A team of Florida State University materials researchers has developed a new type of light-emitting diode, or LED, using an organic-inorganic hybrid that could lead to cheaper, brighter and mass produced lights and displays in the future.
Assistant Professor of Physics Hanwei Gao and Associate Professor of Chemical Engineering Biwu Ma are using a class of materials called organometal halide perovskites to build a highly functioning LED. They lay out their findings in the journal Advanced Materials.
“Early work suggested perovskites could be a promising material to build LEDs,” Gao said. “But, the performance was not up to their potential. We believed there was significant room for improvement.”
Perovskites are any materials with the same type of crystal structure as calcium titanium oxide. Other researchers experimented with perovskites to build LEDs in the past but could not build particularly effective ones. Gao and Ma believed this organic-inorganic hybrid could perform better, if the formula could be appropriately tweaked.
“When we thought about this class of material, we knew it should perform better than this,” Ma said. “We came up with our novel approach to solve some critical problems and get a high-performance LED.”

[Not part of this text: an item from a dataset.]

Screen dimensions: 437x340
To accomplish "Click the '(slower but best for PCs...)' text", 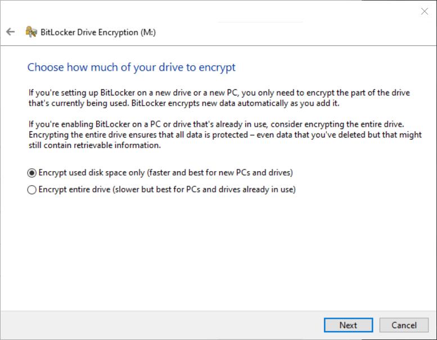I will [204, 190].
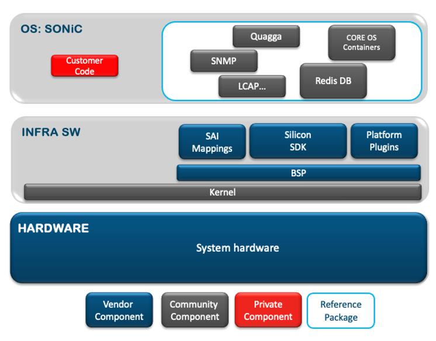
Task: Select the Silicon SDK block
Action: pyautogui.click(x=297, y=141)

After months of experiments using synthetic chemistry to fine-tune the material properties and device engineering to control the device architectures, they ultimately created an LED that performed even better than expected.
The material glowed exceptionally bright.
It is measured at about 10,000 candelas per square meter at a driving voltage of 12V — candelas are the unit of measurement for luminescence. As a benchmark, LEDs glowing at about 400 candelas per square meter are sufficiently bright for computer screens.
“Such exceptional brightness is, to a large extent, owing to the inherent high luminescent efficiency of this surface-treated, highly crystalline nanomaterial,” Gao said.
It was also quick and easy to produce.
Gao and Ma can produce the material in about an hour in the lab and have a full device created and tested in about half a day.
Additionally, while bare hybrid perovskites tend to be unstable in humid air, the nanostructured perovskites exhibit remarkable stability in ambient environment because of the purposely designed surface chemistry. Such chemical stability largely reduces the requirement of sophisticated infrastructure to produce this new type of LEDs and could be of huge benefit for cost-effective manufacturing in the future.
The research is crucial to the advance of LED technology, which is fast becoming an avenue to reduce the country’s electric consumption. LED lighting is already sold in stores, but widespread adoption has been slow because of the costs associated with the material and the quality.
But, LED lights do save energy.
According to the U.S. Department of Energy, residential LED lighting uses at least 75 percent less energy than regular incandescent lighting.
“If you can get a low cost, high performing LED, everyone will go for it,” Ma said. “For industry, our approach has a big advantage in that earth abundant materials can be processed in an economic way to make the products.”
Gao and Ma came to FSU as part of the Energy and Materials Strategic Initiative with the mission of producing high tech materials for new generation, energy sustainable technology. By chance, they wound up with offices next to each other and began collaborating.
They also work with Assistant Professor of Industrial and Manufacturing Engineering Zhibin Yu, who also focuses on LED technology research, as well as Assistant Professor of Chemistry Kenneth Hanson, who is a co-author on this current paper.
“Gao and Ma, as well as Ken Hanson, are members of a cohort of 11 new faculty hires in the Energy and Materials Strategic Hiring Initiative,” said Associate Vice President for Research W. Ross Ellington. “The present work, as well as other recent, joint publications, indicates that the desired synergies are being achieved in this effort.”
In addition to Gao and Ma, other FSU researchers involved with the experiments are Hanson, post-doctoral research associates Yichuan Ling and Zhao Yuan, and graduate students Yu Tian, Xi Wang and Jamie C. Wang.